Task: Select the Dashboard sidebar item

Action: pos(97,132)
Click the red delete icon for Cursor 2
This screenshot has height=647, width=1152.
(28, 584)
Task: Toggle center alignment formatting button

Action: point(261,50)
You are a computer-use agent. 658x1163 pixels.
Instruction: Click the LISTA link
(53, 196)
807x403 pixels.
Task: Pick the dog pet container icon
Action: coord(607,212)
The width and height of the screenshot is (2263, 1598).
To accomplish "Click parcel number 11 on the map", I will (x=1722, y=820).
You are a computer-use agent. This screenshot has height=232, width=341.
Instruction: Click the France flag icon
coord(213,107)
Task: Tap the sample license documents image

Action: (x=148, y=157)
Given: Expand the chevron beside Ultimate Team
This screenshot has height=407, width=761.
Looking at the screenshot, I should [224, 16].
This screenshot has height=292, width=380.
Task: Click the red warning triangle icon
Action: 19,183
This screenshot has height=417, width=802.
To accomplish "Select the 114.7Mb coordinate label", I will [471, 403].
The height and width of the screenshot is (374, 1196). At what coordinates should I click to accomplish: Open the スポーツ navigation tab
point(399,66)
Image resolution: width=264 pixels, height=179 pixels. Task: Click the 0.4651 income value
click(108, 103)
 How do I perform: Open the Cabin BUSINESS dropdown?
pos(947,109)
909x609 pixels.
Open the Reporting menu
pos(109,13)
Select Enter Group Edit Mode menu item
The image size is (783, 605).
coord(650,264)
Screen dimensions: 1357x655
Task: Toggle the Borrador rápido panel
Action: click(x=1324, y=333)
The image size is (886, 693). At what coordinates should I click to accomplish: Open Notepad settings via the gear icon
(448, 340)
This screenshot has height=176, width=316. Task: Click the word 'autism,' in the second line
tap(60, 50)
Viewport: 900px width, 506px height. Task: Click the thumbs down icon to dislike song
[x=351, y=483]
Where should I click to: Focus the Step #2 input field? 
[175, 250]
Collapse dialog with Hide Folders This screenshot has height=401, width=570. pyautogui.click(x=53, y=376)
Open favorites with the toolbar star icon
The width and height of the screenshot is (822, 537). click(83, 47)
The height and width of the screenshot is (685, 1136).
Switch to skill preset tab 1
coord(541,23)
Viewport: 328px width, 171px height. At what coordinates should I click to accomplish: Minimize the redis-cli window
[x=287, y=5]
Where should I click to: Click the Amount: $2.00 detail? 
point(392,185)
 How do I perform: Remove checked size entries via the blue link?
+ + + + +
*Assignment*.
All of the data above must be set down again exactly.

*Exercise output*.
Task: Select the Dashboard sidebar item

Action: pos(97,132)
Click the red delete icon for Cursor 2
This screenshot has height=647, width=1152.
(28, 584)
Task: Toggle center alignment formatting button

Action: point(261,50)
You are a computer-use agent. 658x1163 pixels.
Instruction: Click the LISTA link
(53, 196)
807x403 pixels.
Task: Pick the dog pet container icon
Action: coord(607,212)
The width and height of the screenshot is (2263, 1598).
To accomplish "Click parcel number 11 on the map", I will (x=1722, y=820).
You are a computer-use agent. This screenshot has height=232, width=341.
Instruction: Click the France flag icon
coord(213,107)
Task: Tap the sample license documents image

Action: (x=148, y=157)
Given: Expand the chevron beside Ultimate Team
This screenshot has height=407, width=761.
Looking at the screenshot, I should [224, 16].
This screenshot has height=292, width=380.
Task: Click the red warning triangle icon
Action: 19,183
This screenshot has height=417, width=802.
To accomplish "Select the 114.7Mb coordinate label", I will [471, 403].
The height and width of the screenshot is (374, 1196). At what coordinates should I click to accomplish: Open the スポーツ navigation tab
point(399,66)
Image resolution: width=264 pixels, height=179 pixels. Task: Click the 0.4651 income value
click(108, 103)
 How do I perform: Open the Cabin BUSINESS dropdown?
pos(947,109)
909x609 pixels.
Open the Reporting menu
pos(109,13)
Select Enter Group Edit Mode menu item
The image size is (783, 605).
coord(650,264)
Screen dimensions: 1357x655
Task: Toggle the Borrador rápido panel
Action: click(x=1324, y=333)
The image size is (886, 693). At what coordinates should I click to accomplish: Open Notepad settings via the gear icon
(448, 340)
This screenshot has height=176, width=316. Task: Click the word 'autism,' in the second line
tap(60, 50)
Viewport: 900px width, 506px height. Task: Click the thumbs down icon to dislike song
[x=351, y=483]
Where should I click to: Focus the Step #2 input field? 
[175, 250]
Collapse dialog with Hide Folders This screenshot has height=401, width=570. pyautogui.click(x=53, y=376)
Open favorites with the toolbar star icon
The width and height of the screenshot is (822, 537). click(83, 47)
The height and width of the screenshot is (685, 1136).
Switch to skill preset tab 1
coord(541,23)
Viewport: 328px width, 171px height. At what coordinates should I click to accomplish: Minimize the redis-cli window
[x=287, y=5]
Where should I click to: Click the Amount: $2.00 detail? 
point(392,185)
 How do I perform: Remove checked size entries via the blue link?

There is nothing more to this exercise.